• DATASET RECORDS:
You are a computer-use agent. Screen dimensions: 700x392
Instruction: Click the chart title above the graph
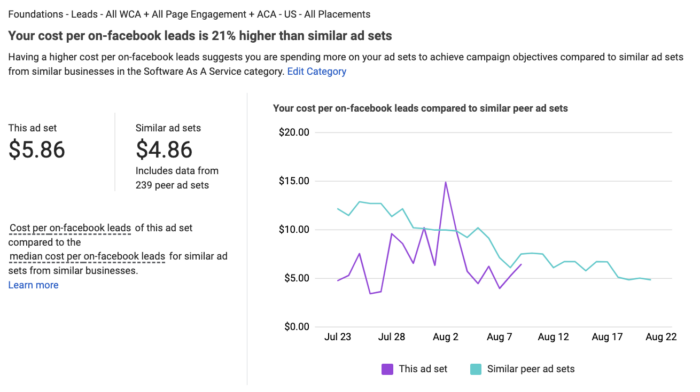(420, 108)
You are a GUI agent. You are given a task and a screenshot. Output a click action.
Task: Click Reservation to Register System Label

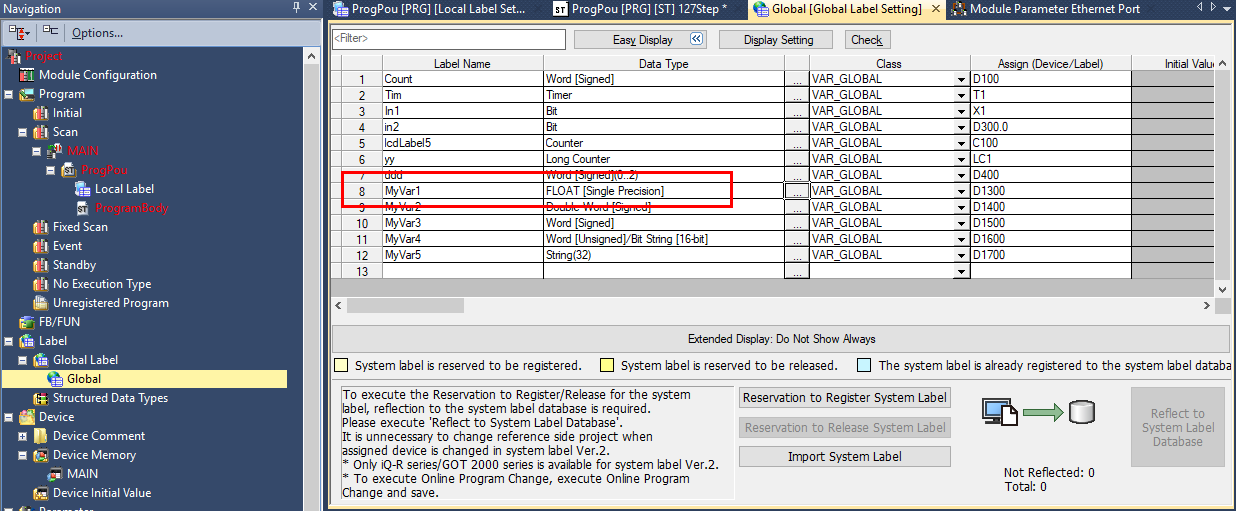click(844, 398)

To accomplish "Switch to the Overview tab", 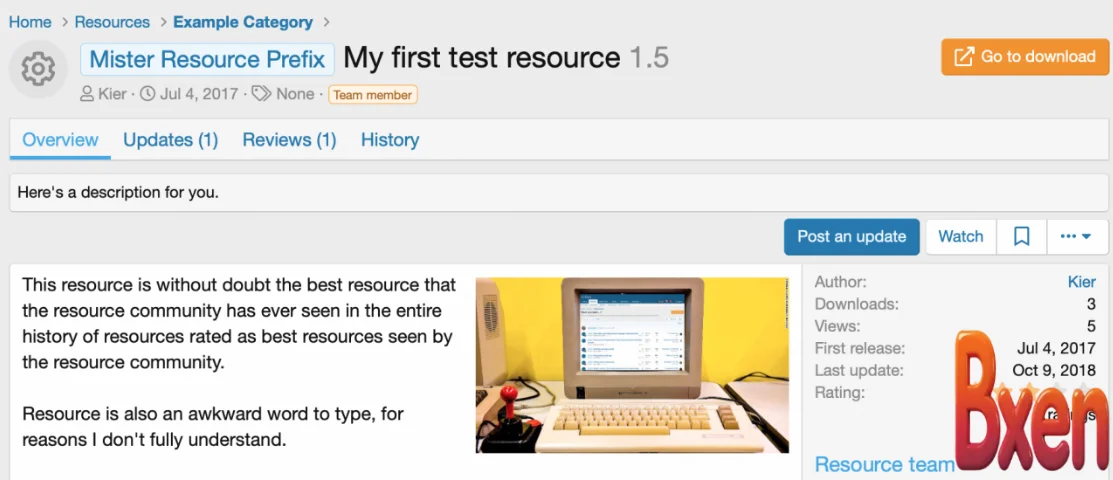I will (60, 140).
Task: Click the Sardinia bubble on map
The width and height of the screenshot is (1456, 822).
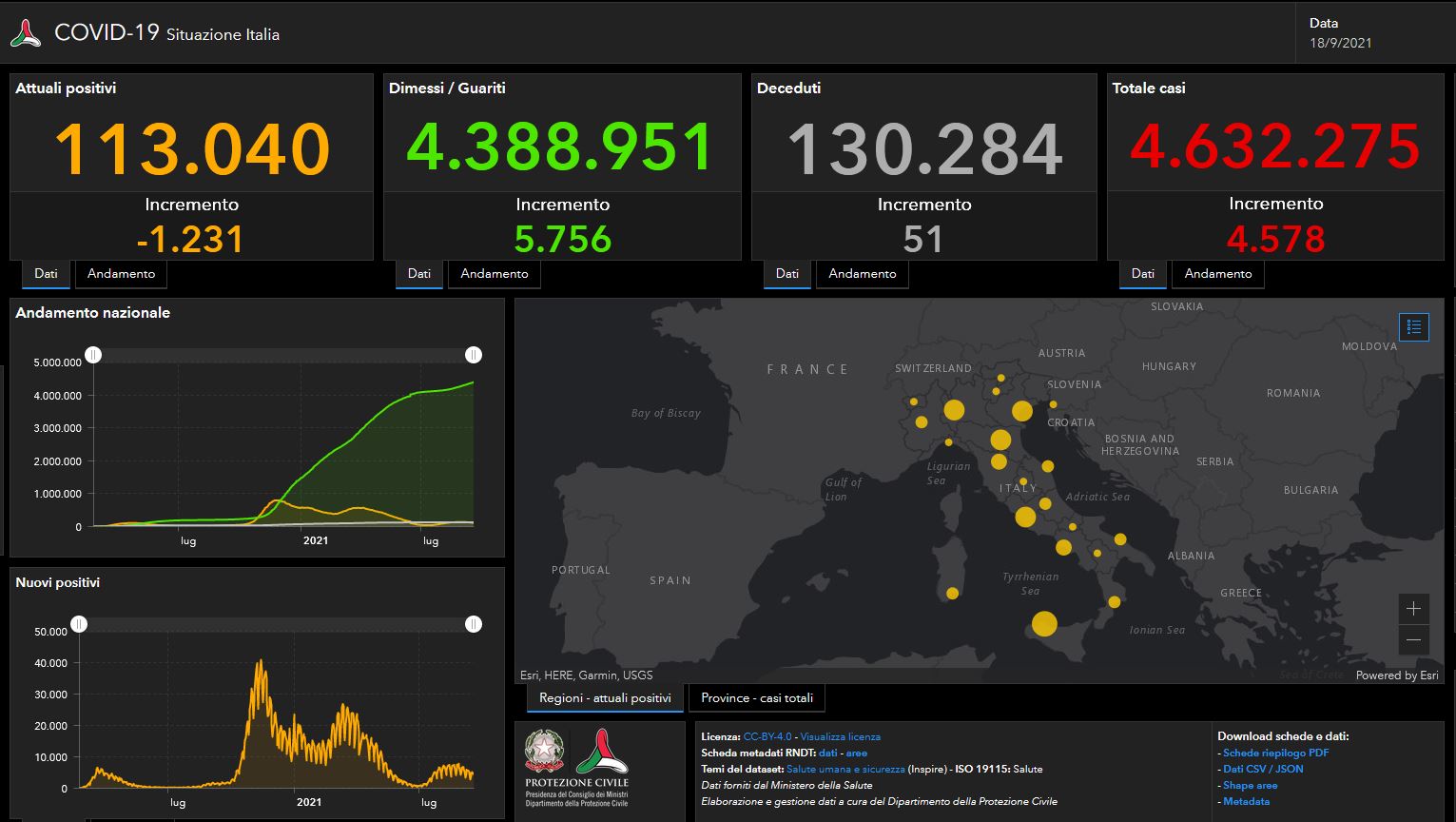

• TASK INSTRUCTIONS: With the string "screenshot" as the key, filter the data above and show the lines that match.

• RESULT:
You are a GUI agent. You are given a task and a screenshot. Output a click action.
The width and height of the screenshot is (1456, 822).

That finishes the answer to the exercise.